[Saved entries]
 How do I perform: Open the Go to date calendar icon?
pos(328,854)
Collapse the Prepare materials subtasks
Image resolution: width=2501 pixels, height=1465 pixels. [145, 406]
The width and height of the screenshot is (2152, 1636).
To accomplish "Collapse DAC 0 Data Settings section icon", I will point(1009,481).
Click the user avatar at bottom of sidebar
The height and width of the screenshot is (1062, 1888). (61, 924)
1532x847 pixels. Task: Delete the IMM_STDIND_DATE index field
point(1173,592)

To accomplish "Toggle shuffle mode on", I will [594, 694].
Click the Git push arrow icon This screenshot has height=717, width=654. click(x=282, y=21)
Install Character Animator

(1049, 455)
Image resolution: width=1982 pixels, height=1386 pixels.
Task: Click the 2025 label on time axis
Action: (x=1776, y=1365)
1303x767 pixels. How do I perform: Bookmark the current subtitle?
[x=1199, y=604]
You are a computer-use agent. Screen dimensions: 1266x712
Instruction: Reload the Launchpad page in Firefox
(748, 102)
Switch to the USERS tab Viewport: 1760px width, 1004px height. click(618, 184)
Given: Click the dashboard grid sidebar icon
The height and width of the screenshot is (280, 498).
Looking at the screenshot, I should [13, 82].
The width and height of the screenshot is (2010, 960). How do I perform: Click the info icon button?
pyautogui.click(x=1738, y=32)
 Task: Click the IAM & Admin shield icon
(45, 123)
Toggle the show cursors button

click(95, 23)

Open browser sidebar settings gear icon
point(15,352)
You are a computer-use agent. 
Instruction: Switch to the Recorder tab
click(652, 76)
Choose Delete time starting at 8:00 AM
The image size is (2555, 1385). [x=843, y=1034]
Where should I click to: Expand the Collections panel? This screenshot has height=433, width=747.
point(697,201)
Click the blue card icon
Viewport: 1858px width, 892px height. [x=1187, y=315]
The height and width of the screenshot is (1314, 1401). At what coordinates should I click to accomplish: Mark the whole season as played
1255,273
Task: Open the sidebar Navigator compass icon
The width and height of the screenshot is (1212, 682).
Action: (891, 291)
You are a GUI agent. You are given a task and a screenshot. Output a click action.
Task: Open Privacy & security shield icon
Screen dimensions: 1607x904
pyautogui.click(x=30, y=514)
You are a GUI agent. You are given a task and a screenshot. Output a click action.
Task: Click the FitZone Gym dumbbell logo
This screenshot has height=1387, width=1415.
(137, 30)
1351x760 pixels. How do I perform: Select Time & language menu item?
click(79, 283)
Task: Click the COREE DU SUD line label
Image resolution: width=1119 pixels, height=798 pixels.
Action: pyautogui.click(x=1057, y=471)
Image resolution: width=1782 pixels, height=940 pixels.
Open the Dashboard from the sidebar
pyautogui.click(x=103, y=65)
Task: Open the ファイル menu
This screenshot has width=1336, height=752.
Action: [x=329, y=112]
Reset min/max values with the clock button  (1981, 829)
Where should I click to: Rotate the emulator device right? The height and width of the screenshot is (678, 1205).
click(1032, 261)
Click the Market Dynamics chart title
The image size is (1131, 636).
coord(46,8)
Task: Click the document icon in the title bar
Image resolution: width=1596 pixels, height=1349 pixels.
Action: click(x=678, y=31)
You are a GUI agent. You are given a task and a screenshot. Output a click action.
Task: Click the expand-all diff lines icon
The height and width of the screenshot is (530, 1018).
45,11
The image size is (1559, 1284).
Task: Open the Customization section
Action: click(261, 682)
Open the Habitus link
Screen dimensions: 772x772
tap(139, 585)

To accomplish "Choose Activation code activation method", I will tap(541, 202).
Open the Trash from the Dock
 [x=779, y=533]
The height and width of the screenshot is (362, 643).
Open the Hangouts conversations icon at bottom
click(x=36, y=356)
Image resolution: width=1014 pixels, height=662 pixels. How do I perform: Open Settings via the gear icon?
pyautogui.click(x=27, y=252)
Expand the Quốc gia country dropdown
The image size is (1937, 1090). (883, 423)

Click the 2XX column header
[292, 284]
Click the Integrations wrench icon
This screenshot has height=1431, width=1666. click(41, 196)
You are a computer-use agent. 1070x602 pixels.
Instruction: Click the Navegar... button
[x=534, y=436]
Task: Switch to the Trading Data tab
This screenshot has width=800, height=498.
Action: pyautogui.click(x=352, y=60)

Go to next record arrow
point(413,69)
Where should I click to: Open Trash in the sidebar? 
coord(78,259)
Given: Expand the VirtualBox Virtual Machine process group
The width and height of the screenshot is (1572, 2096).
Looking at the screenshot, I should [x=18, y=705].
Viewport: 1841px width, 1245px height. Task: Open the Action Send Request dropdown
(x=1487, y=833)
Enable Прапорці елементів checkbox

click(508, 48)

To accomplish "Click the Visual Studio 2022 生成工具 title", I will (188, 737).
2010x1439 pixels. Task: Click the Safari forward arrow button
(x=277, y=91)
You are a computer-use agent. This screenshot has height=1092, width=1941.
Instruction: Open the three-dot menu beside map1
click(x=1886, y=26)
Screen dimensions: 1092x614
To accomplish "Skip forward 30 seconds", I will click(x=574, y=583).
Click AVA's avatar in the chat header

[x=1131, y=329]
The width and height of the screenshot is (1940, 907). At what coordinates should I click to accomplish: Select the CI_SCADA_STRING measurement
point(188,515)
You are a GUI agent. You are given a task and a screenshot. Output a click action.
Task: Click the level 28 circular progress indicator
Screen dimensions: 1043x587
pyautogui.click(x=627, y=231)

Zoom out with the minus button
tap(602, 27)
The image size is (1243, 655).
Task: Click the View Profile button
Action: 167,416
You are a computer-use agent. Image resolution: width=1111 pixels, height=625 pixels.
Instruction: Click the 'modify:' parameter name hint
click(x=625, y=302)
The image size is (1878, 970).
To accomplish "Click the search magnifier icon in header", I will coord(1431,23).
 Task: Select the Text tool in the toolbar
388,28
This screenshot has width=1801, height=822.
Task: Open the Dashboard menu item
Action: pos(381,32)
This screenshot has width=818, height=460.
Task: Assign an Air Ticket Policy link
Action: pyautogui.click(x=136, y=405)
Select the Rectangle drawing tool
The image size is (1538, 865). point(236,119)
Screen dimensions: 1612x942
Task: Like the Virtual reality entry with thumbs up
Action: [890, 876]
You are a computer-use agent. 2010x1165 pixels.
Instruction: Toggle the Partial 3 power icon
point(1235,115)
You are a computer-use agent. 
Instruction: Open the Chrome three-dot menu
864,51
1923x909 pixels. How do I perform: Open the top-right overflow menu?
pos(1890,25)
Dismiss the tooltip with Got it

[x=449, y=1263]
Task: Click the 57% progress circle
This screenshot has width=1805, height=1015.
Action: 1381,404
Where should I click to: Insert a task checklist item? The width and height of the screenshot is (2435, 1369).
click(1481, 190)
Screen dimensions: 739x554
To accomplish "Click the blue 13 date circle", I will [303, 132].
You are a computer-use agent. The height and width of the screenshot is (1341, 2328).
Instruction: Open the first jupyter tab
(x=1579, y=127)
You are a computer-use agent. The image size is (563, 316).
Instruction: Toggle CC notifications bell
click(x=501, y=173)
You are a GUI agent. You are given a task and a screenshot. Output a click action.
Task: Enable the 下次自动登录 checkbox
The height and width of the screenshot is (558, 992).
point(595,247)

ACTIVITY: The entries above hold a line with "1351x760 pixels. How" and a later line with "Reset min/max values". Write out exactly those lines and all lines between, nothing more.

COMPLETED EXERCISE:
1351x760 pixels. How do I perform: Select Time & language menu item?
click(79, 283)
Task: Click the COREE DU SUD line label
Image resolution: width=1119 pixels, height=798 pixels.
Action: pyautogui.click(x=1057, y=471)
Image resolution: width=1782 pixels, height=940 pixels.
Open the Dashboard from the sidebar
pyautogui.click(x=103, y=65)
Task: Open the ファイル menu
This screenshot has width=1336, height=752.
Action: [x=329, y=112]
Reset min/max values with the clock button  (1981, 829)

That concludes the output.